You may not be a "Dhrutharashtra", but we want to be the Sanjaya for you!

Thursday, September 28, 2006

Our Reader Is Right; (Almost) Everyone Gets It Wrong!

Commenting on one of our earlier posts, a reader opined that English newspapers too get the facts wrong. We of course agree with that. To prove that our reader is right, we will provide you an example.

Here is Saubhik Chakrabarti's column from the Indian Express dated September 18th. It is about the recently concluded IMF meeting in Singapore. Mr.Chakrabarty is not too happy about the current power structure of IMF. (We agree with his sentiments, by the way.)

This structure -- based on a quota system -- was established in 1940s when the economies of US and Western European nations were much bigger than most Asian and African economies.
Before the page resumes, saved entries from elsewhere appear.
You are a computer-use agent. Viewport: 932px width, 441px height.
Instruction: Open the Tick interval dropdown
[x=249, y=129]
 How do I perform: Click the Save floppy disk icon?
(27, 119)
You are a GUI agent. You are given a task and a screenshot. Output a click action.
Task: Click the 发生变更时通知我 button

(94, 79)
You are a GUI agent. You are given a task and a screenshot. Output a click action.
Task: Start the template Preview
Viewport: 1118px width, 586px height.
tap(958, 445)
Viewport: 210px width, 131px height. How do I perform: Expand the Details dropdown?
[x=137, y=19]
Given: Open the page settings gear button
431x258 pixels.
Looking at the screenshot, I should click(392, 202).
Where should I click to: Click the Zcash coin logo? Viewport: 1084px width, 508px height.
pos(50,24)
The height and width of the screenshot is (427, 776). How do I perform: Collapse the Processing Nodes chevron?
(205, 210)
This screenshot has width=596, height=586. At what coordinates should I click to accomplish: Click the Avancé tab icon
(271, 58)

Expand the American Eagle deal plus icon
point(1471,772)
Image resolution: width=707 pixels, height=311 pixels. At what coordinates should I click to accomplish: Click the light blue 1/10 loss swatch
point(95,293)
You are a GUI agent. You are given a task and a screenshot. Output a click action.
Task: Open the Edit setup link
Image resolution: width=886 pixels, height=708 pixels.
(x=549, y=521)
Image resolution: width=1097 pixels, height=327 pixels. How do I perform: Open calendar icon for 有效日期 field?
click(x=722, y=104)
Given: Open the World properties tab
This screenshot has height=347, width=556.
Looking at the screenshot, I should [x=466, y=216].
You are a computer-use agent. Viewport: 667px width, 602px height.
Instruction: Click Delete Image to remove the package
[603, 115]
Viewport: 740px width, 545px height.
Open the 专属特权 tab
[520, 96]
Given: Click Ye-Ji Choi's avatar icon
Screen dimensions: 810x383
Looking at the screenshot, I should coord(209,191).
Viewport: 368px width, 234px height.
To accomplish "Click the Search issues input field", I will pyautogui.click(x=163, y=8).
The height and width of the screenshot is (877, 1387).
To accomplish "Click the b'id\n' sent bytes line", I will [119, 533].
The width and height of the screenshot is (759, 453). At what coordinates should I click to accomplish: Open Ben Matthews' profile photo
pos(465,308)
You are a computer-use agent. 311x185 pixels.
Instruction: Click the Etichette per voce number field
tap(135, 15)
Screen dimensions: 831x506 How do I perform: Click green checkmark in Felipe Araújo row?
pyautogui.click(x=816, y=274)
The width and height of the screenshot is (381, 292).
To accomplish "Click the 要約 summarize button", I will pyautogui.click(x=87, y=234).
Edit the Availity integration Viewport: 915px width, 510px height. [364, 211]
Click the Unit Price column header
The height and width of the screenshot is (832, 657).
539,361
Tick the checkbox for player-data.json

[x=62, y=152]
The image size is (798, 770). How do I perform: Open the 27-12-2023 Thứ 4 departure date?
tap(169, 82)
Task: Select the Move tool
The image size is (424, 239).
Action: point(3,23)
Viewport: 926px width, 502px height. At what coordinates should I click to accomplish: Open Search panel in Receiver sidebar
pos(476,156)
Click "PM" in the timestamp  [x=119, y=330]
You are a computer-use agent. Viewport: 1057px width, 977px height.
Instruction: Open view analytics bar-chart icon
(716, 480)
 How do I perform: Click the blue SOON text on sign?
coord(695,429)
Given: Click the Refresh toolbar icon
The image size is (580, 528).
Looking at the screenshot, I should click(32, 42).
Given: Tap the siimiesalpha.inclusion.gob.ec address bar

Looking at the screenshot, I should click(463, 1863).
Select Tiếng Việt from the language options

Now, of course, things have changed. The Chinese, South Korean, Indian economies have grown tremendously overtaking the economies of many Western countries. Yet, the IMF quotas do not reflect this changed reality.

Commenting about this, Mr.Chakrabarty writes (emphasis is ours):

The original, horrendously complicated formula for fixing quotas was drawn up on the basis of three things: the size of a member-country’s economy, the quantum of its foreign exchange reserves and the economy’s propensity to volatility. It made sense in 1944 that China’s quota was less than that of the Netherlands or Belgium. But does it make sense in 2006? China’s economy is now twice the size of the Belgian and Dutch economies combined. But both Belgium and the Netherlands still have larger IMF quotas than China. What about us? India’s economy is now twice the size of Belgium’s. Belgium has a larger quota.

The question is, Is Mr.Chakrabarty Right? when he writes "But both Belgium and the Netherlands still have larger IMF quotas than China.". If you are a regular reader of our blog, you know the answer: NO!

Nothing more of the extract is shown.